Sometiéndose a la línea de fuego de las preguntas aéreas, remarcó dos o tres cuestiones que le preocupan especialmente, y que este viaje ha devuelto a primer plano. Sobre todo lo de construir puentes. Como buen ingeniero, ha recordado una verdad que para él resulta evidente, “los que se obstinan en levantar muro, antes o después acaban prisioneros”. Y que el diálogo con el otro, con el que es diferente, no es materia de laboratorio sino un ejercicio “humano”, es decir, hecho de carne, mente, corazón y, sobre todo, manos.

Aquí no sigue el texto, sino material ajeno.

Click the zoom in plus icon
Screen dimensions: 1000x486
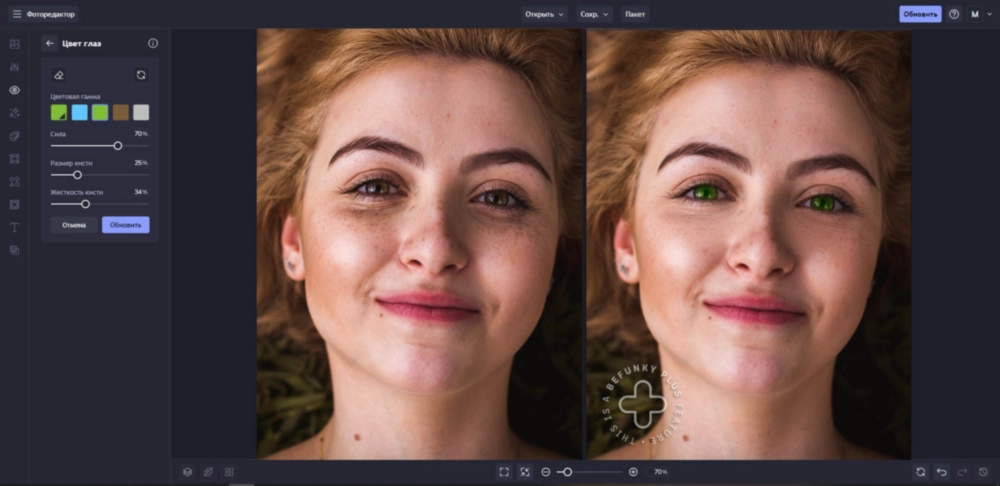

Ha vuelto a dar una lección sobre cómo crecer en la fe a los que le importunaban sobre el castigo, en tierra islámica, a los apóstatas y convertidos, recordando la feliz fórmula sobre el progreso en la fe del monje francés Vicente de Lerins, del siglo V: “annis consolidetur, dilatetur tempore, sublimetur aetate”, es decir, nada es estático, mucho menos el depósito doctrinal, ya sea musulmán o cristiano, hay que darle tiempo. Para reforzar su tesis, se atrevió incluso a llamar en causa a cierta ideología libertaria que pone en riesgo las democracias en Europa y América y el derecho sagrado a la objeción de conciencia en cuestiones éticamente sensibles, como la eutanasia o el aborto. De manera vergonzosa, apuntó. Igual que deberían avergonzarse los gobernantes que, además de muros, instalan también hojas afiladas capaces de cortar la carne de los que, desesperados, van en busca de paz y libertad.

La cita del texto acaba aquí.